When you add a file to a space, either by uploading it or automatically through S3 AutoSync or Confluence Sync, Smartchat splits the file into small chunks and indexes them so they can be found during chats. Very large files produce a huge number of chunks, which is slow to process and memory-intensive. To keep ingestion reliable for everyone, a single file can only be so large.

LimitApplies toMaximum
PagesPDF files500 pages
Document sizeEvery file (including PDFs)roughly 2,000 chunks (very roughly 2 million tokens, or a few thousand pages of plain text)

A chunk is a slice of the document of about 1,000 tokens (a token is roughly ¾ of a word). The exact chunk size depends on your space’s configuration, so the equivalent word or page count varies.

A PDF must satisfy both limits.

If a file exceeds either limit, it is not ingested: the file is rejected and does not become available in the space.

The size limit is a deliberate safety cutoff. The servers that process ingestion have a finite amount of memory, and an arbitrarily large file could consume all of it and destabilise processing for other files and spaces. Because processing has to stay within that memory, a file has to be rejected at some size to keep the system stable, so the exact cutoff is, frankly, somewhat arbitrary. It is set well above what real documents need: the large majority of files (well over 99%) are far smaller than the limit and are never affected.

A large file simply takes longer to ingest, because there is more content to split and index. That slowness comes from the size of the file itself, not from how Smartchat handles it.

To keep these long-running jobs from holding up smaller files, Smartchat processes large files (roughly above 100 pages, or around 400 chunks) on a separate queue. That queue is not slower or less powerful; it has the same resources as the main one. It simply keeps large files out of the way so quick files are not stuck behind them, and it allows a job the longer time it needs to finish. You do not need to do anything; large files just finish later.

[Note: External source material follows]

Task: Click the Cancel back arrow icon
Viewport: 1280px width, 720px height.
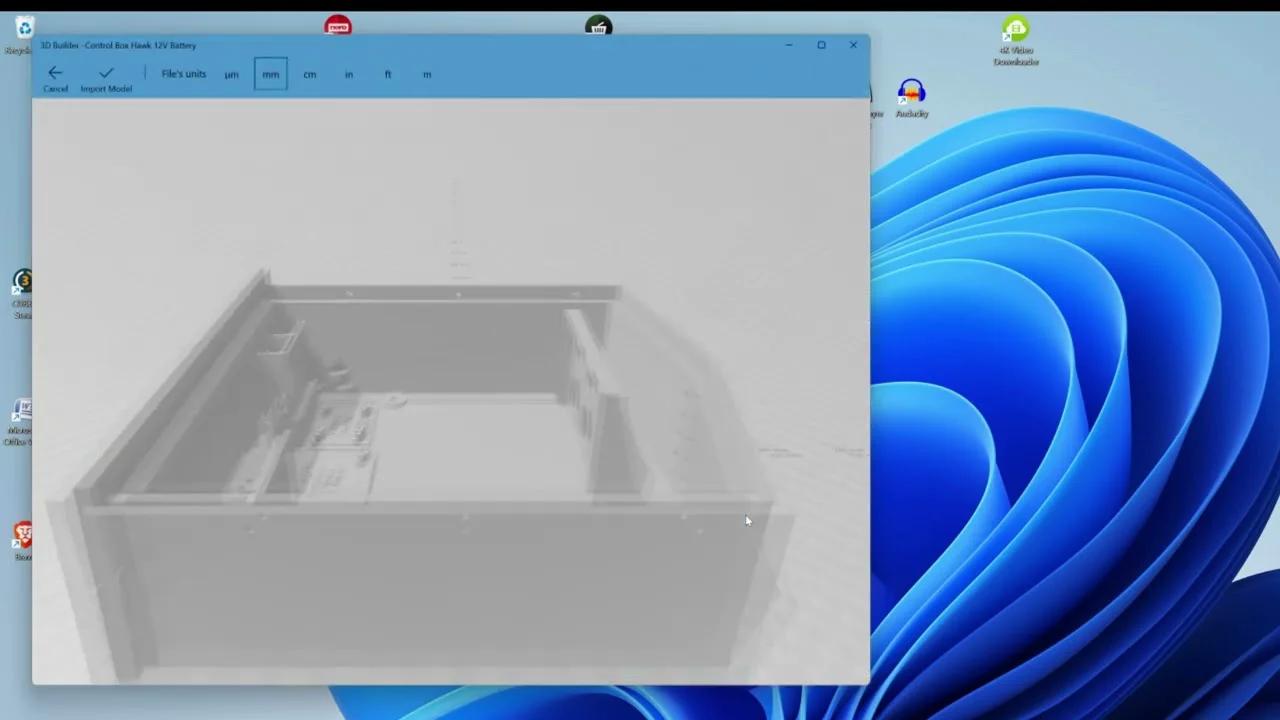Action: click(55, 72)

Files brought in automatically by S3 AutoSync always use this separate queue, so large synced files never hold up other ingestion. The size limits above are exactly the same for synced files as for uploaded ones.

  • Split it into smaller files. For example, break a large PDF into page ranges, or a long document into per-section files. Each part is ingested separately.
  • Remove content that does not need to be searchable (for example, large image-only appendices) before ingesting.